Data Refresh and Intelligent Fast Training for Azure ML

Project description

Drift - Data Refresh and Intelligent Fast Training

Drift is an automation framework for Azure Machine Learning that streamlines the process of registering training datasets and retraining models in response to data updates. Built on top of PyDataIO, Drift provides a robust solution for managing ML pipelines in Databricks and Azure ML environments.

📋 Table of Contents

Overview
Design Architecture
Features
Installation
Getting Started
Usage
- Training Dataset Registration
- Model Retraining
Running Jobs in Databricks
Configuration
Contributing
License

🎯 Overview

Drift automates two critical ML operations workflows:

Dataset Registration: Automatically registers new versions of training datasets from Azure Data Lake Storage Gen2 to Azure ML as both MLTable and URI folder assets.
Model Retraining: Intelligently triggers retraining of ML models when new data becomes available, ensuring your models stay up-to-date with the latest data.

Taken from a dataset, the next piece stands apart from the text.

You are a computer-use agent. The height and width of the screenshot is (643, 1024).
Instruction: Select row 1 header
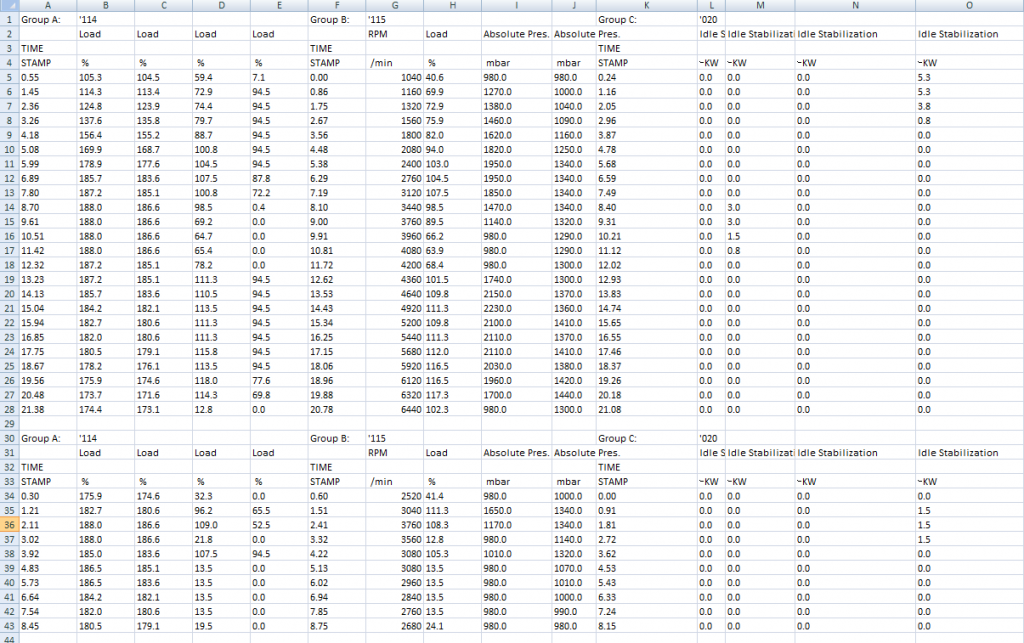click(8, 19)
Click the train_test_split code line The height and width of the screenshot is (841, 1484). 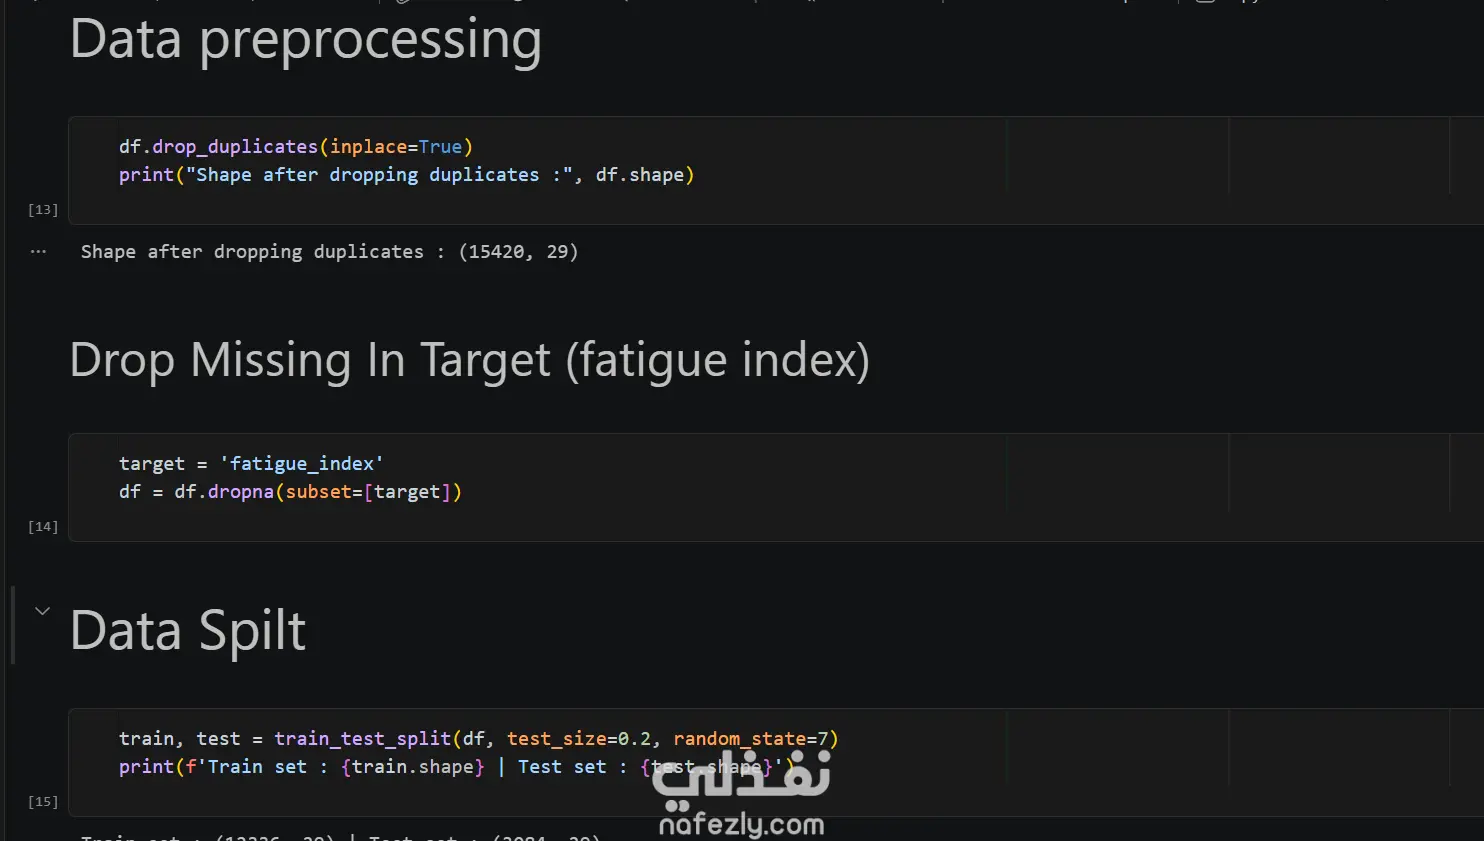[x=478, y=739]
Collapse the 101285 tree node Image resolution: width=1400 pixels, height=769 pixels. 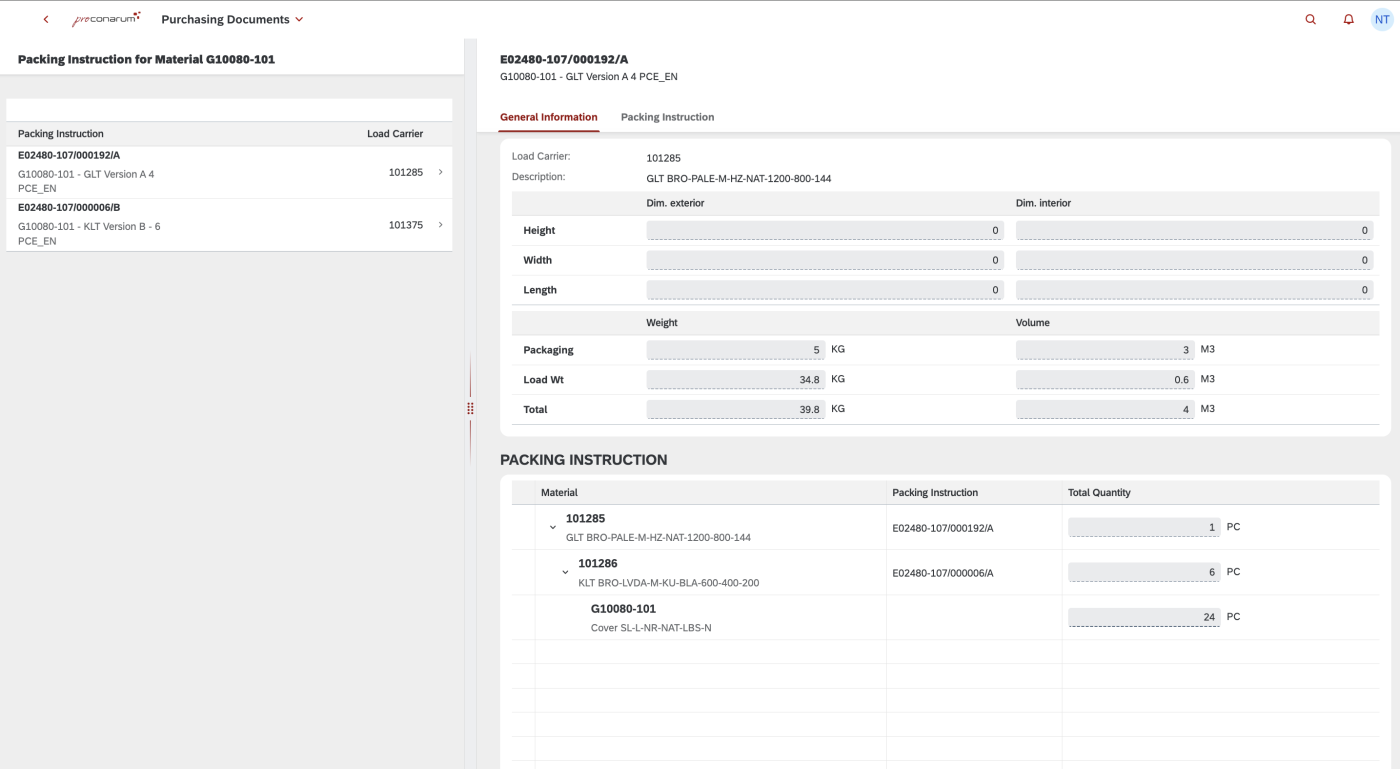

The framework is built on PyDataIO, leveraging its pipeline orchestration capabilities to create robust, configurable ML workflows.

🏗️ Design Architecture

Drift Architecture

The architecture consists of two main components:

Dataset Registrator: Monitors data sources and registers new dataset versions
Model Retrainer: Detects new dataset versions and triggers model retraining jobs

✨ Features

Automated Dataset Registration: Register Delta Lake tables as Azure ML data assets
Intelligent Model Retraining: Automatically retrain models based on data asset updates
Version Management: Track dataset and model versions with timestamp-based versioning
Flexible Configuration: YAML-based configuration for easy customization
Status Monitoring: Built-in job status tracking and timeout management
Group-based Training: Support for training multiple model groups with selective retraining
Azure Integration: Seamless integration with Azure ML, Databricks, and Azure Key Vault

📦 Installation

Prerequisites

Python 3.11 or higher
Access to Azure ML workspace
Databricks workspace (for job execution)
Azure Data Lake Storage Gen2

Install from source

git clone https://github.com/yourusername/Drift.git
cd Drift
pip install -e .

Install dependencies

pip install -r requirements.txt

Or if using uv:

uv sync

🚀 Getting Started

1. Set up Azure credentials

Drift uses Azure Service Principal for authentication. Store your credentials in Azure Key Vault:

ApplicationID: Your Azure AD application ID (base64 encoded)
ApplicationPassword: Your Azure AD application secret (base64 encoded)

2. Configure your job

Create a configuration file based on the examples in the docs/ directory.

3. Run a job

spark_job --config path/to/config.conf \
          --tenant <tenant-id> \
          --vault_name <key-vault-name> \
          --data_asset_version <version> (optional)

📖 Usage

Training Dataset Registration

The Dataset Registrator creates new versions of training data assets in Azure ML from Delta Lake tables stored in Azure Data Lake Storage Gen2.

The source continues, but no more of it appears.